Dice un refrán africano: “Si le tiras al leopardo y no le atinas, mejor no le tires”. No tiene sentido hablar de “fifís”, “machuchones”, “conservadores”, “mafia en el poder”, “minoría oligárquica”, si con el aumento de su poder económico también aumenta su poder político que ha sido, es y será de derecha y, por tanto, contrario a gobiernos de izquierda, así ésta sea benigna o puramente verbal.
Tampoco lo tiene hablar de que “por el bien de todos, primero los pobres”, si los pobres reciben unos recursos residuales comparados con los que recibe 10 por ciento y enfáticamente el uno por ciento de los habitantes, del cual uno solo de ellos detenta una fortuna superior a la cantidad total de la destinada a los programas de bienestar durante el sexenio que está por extenuarse.
Cabe mencionar, en descargo de lo que el gobierno de AMLO nos queda a deber, el largo periodo identificado como neoliberal (1982-2018), donde la pobreza fue creciente y muchos de los recursos naturales e industrias estratégicas de la nación fueron enajenados al capital nacional y extranjero; donde el gasto social y los servicios básicos de salud, educación y vivienda fueron convertidos en negocios privados; donde la depredación ambiental y humana fue su marca; donde la prensa capitalista se erigió en corte suprema de la nación y la Suprema Corte de Justicia en departamento jurídico al servicio de los individuos con mayor capacidad dineraria; donde la soberanía nacional y la identificación política con nuestra América fueron entregadas sin parpadear al estadunidense destino manifiesto.
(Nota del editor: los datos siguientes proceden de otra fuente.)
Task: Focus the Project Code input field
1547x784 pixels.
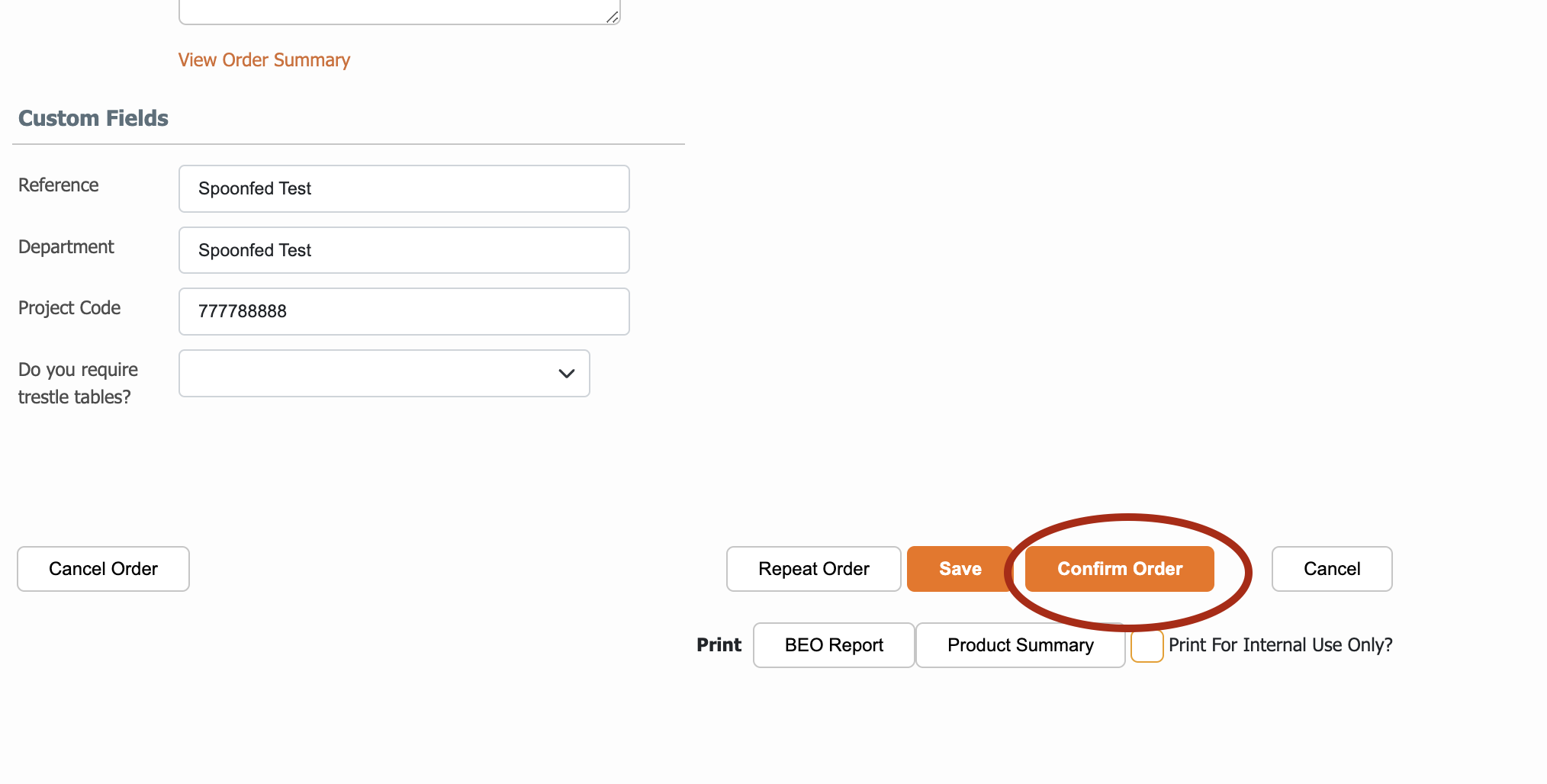Action: point(404,311)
Todo ello, además, agravado por la pandemia.
Los chumeles de oficio políticos opositores, empresarios, catedráticos, juristas, escritores, clíosofistas, curas antifranciscanos, rábulas, negociantes judiciales, faranduleros, periodistas chayoteros y una nutrida cáfila de tramposos y embusteros se vieron ratificados en sus convicciones de cipayos reverenciales de los intereses norteamericanos a la voz de los embajadores de Estados Unidos y Canadá. Su vocerío de neopreciosas ridículas quedó reducido a un silencio cómplice.
Extrema, centrista, doctrinaria, pragmática, la derecha, en un país capitalista, tiene por objetivo esencial la promoción del sector social más acaudalado, llámesele como se le quiera llamar. Para México, el epicentro de ese sector es foráneo: se halla al norte de sus fronteras y a él se halla asociado el sector nacional de la misma índole. Descartes nos diría que ahí está la evidencia: actos injerencistas y pronunciamientos empresariales (CMN y CC) coreados por el silencio de la derecha política.
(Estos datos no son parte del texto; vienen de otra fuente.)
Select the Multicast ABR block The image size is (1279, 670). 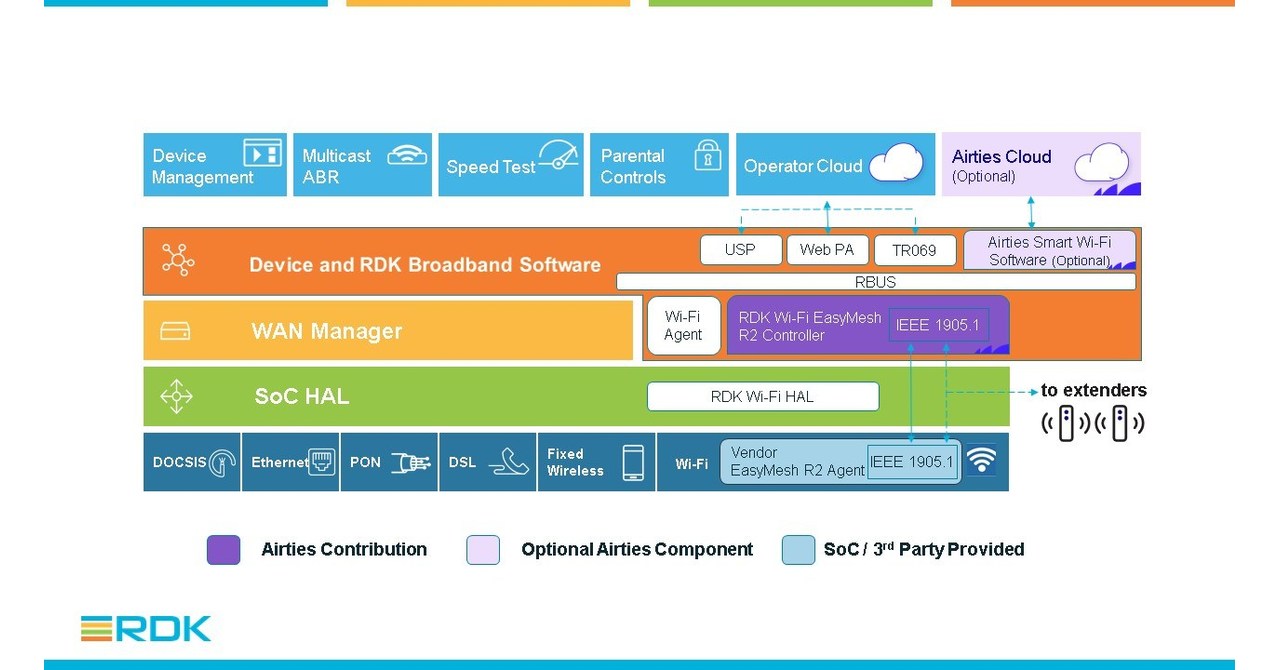[x=362, y=164]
Ahora ya procede el análisis. La lógica del sistema capitalista es obtener la mayor ganancia posible. La democracia en boca de sus representantes es una absoluta zarandaja. Ellos requieren explotar al máximo la fuerza de trabajo a su disposición: quedarse con la porción más grande posible del valor precio de la producción y el intercambio comercial. Requieren, además, leyes y medidas gubernamentales y sociales que les permitan apropiarse de territorios y recursos naturales de donde sea.
Por ello no toleran expresiones y/o gobiernos que signifiquen o nieguen, ni en fintas siquiera, lo que sus actores justifican. Y como esta es la narrativa y aun la práctica de la izquierda, el capitalismo repele espontáneamente a esta corriente y busca fortalecer a la derecha.
En este sistema no hay vías reales de transitar, con sus actuales reglas, a un mundo distinto. Lo cual no quiere decir que los gobiernos de izquierda o progres no puedan prefigurar lo que ese otro mundo pueda ser.
En cierta medida, el de AMLO aportó a ese tránsito.
Lo que parece torpe, por ceder al capricho de la oposición o por razones partidarias o personales, es que un activo político del tamaño de AMLO desaparezca (aunque tengo mis dudas) de la escena política nacional. Sería un absoluto dispendio.